Monday, December, 9th 1.00pm
Manuela Dezi unveils the mysteries of membrane contact sites.
Membrane contact sites (MCS) were discovered in the 1950s. Researchers have explored them gradually within cells and have updated their roles. These contact areas allow various organelles to come together; these are structures inside the cell that fulfill different functions, such as signaling or transport of lipids and maturation of proteins. But the structure of these MCS - assemblies of several proteins - remained a mystery. On December 7, at the annual meeting of the ASCB - American Society for Cell Biology - Manuela Dezi will present her latest discoveries in the area.
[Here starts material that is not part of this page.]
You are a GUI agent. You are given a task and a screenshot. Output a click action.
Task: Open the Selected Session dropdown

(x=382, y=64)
"Most of the teams that work on MCS do so on living cells, which lets us explore their function, but not their structural organization. And we managed to recreate MCS in vitro, using purified proteins," Lennon explains. This first step was already a real challenge because it is more difficult to create the right conditions to assemble these proteins - which are more "comfortable" on contact with lipids - than with classic proteins which are soluble in water. "Once these MCS were recreated, we were able to study them using different electronic microscopy techniques. And this is how we found out that they could be of different lengths. We present the hypothesis that this allows them to affect a remote organelle before getting close to it, or that it helps them to be more flexible and adapt their structure to different environments," Manuela Dezi tells us. Dezi is delighted to share these discoveries with the international community: "We are the first to use these electronic microscopy techniques with MCS recreated in vitro. And our information is valuable since these MCS are involved in anomalies of cholesterol transport, in a neuro-degenerative disease, and may also be involved in cancer."
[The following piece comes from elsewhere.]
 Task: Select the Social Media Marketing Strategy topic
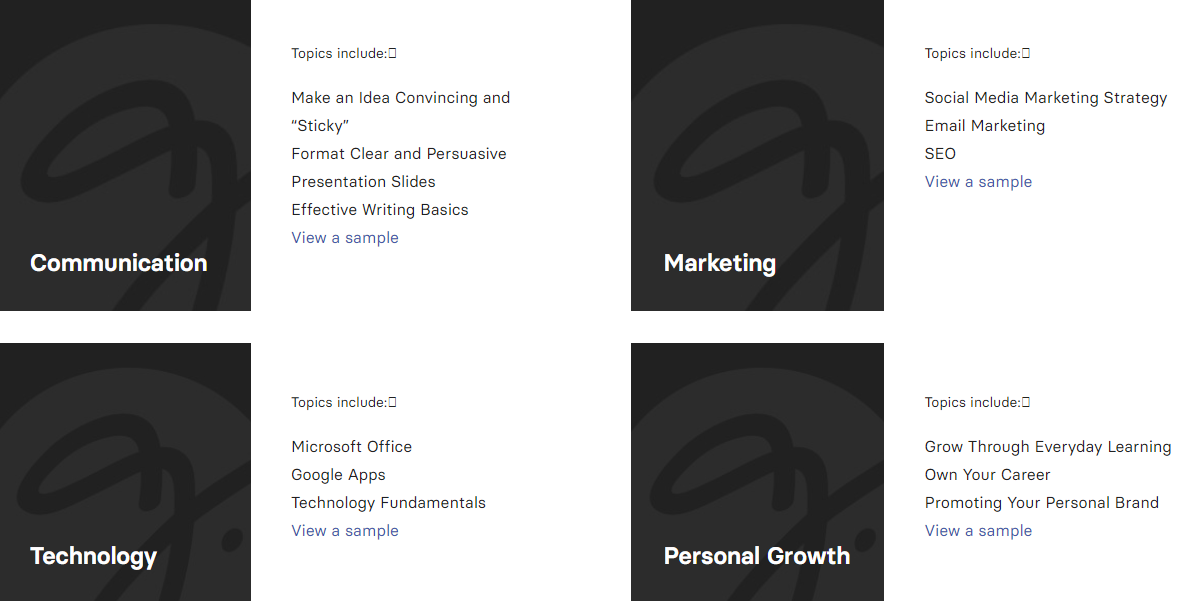coord(1045,98)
Tuesday, December, 10th, 8-9.30am
Ana-Maria Lennon will present her latest discoveries on the sentinel cells of our immune system.
Dendritic cells are the sentinels of our immune system. They are tasked with "patrolling" the tissues and detecting the presence of foreign cells or molecules. When they recognize an intruder, they communicate information to identify other immune cells, the T lymphocytes that will eliminate the threat at hand.
In December, at the annual meeting of the ASCB - American Society for Cell Biology - Ana-Maria Lennon will present her latest discoveries on the movements of dendritic cells. Director of research at Institut Curie, she works at the interface between cellular biology, immunology and bio-physics and is particularly interested in these dendritic cells. She recently deciphered the role played by the actomyosin cytoskeleton (architecture of the cell made up of two complementary proteins, actin and myosin) in this process. "The space and time dynamic of actomyosin defines the type of trajectory of the dendritic cells in various tissues, and couples their migratory mode with their function as sentinels of the immune system," she explains. Thus the dynamic of the actomyosin cytoskeleton optimizes the ability of the dendritic cells to explore their environment, collect information to send to the T lymphocytes and handle the constraints of their environment. Lastly, during her presentation Ana-Maria Lennon will address her team's recent work showing that by controlling the location of dendritic cells inside tissues, the actomyosin cytoskeleton determines the signals to which they are exposed, their differentiation and their functional specialization.